In a UTF-8-based locale (which is typical these days), anything beyond the ASCII range will print the bytes that make up the UTF-8-encoded form of the character:
$ xxd <<<€
00000000: e282 ac0a # 0xe2 0x82 0xac are the UTF-8 encoding of Unicode char. U+20AC
The ord()
function used with GNU Awk in Ed Morton's helpful answer is limited to ASCII characters. Any character with a codepoint beyond 0x7f
results in a negative value.
The create-a-map-of-all-characters workaround from James Brown's helpful answer:
is limited to ASCII characters in Mawk and BSD/macOS Awk
in principle works with all Unicode characters in GNU Awk, but the fact that a map of all characters must be built makes this somewhat impractical; here's a version that covers the Unicode BMP (basic multilingual plane), into which the most widely used characters fall.

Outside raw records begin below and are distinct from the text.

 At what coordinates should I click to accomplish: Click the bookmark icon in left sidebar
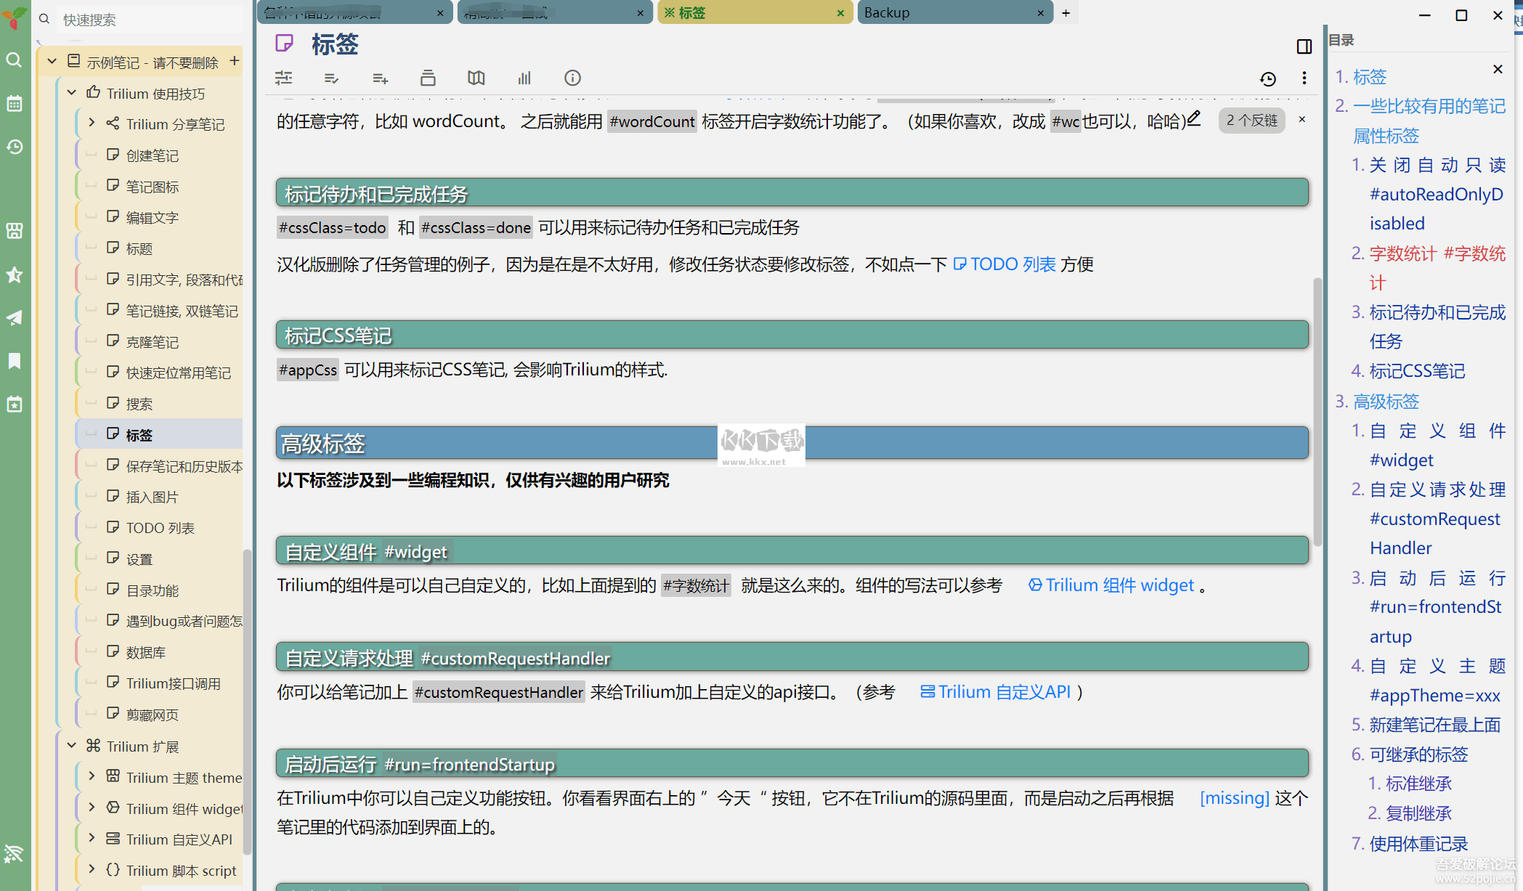coord(14,361)
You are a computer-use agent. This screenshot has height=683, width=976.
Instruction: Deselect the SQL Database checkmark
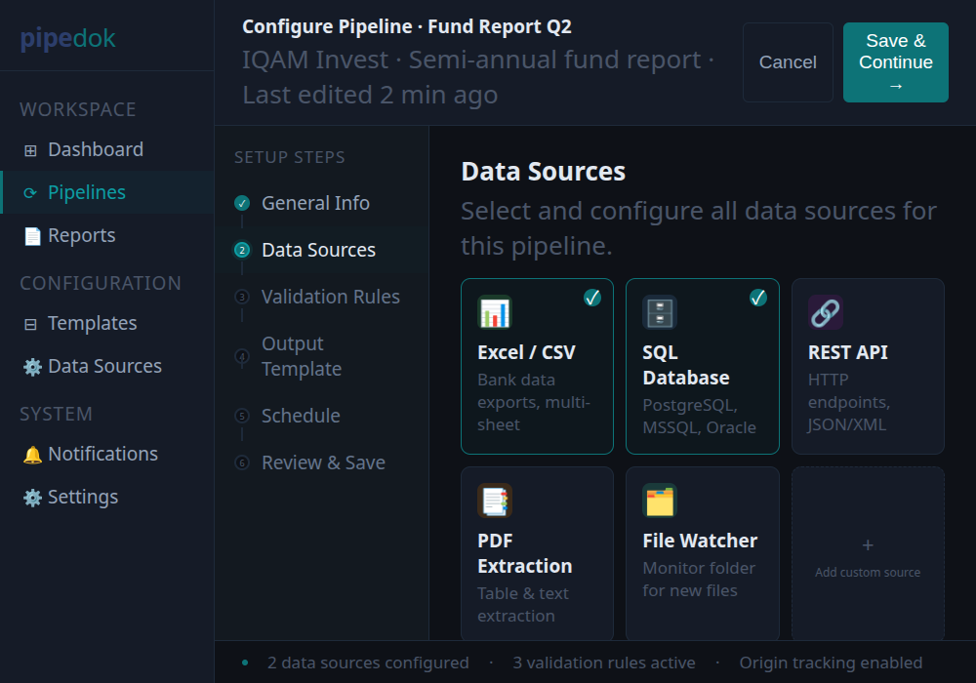point(758,299)
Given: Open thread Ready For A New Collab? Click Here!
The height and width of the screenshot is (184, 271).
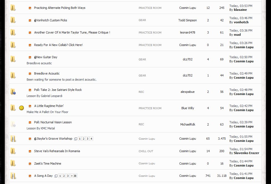Looking at the screenshot, I should [58, 45].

$ gawk -v char=€ 'BEGIN{ for(n=0xffff;n>=0;n--) ord[sprintf("%c",n)]=n; printf "%x\n", ord[char]}'
20ac
Tip of the hat to RARE Kpop Manifesto, who suggested iterating over the BMP code points in descending order, "otherwise the ASCII-duplicating section in 0xD800-0xDFFF
would overwrite ASCII ordinals with these meaningless values in the UTF-16 surrogate exclusion range."
That is, with iteration in ascending order, ASCII-range characters such as char=a
as input would mistakenly yield a surrogate code point.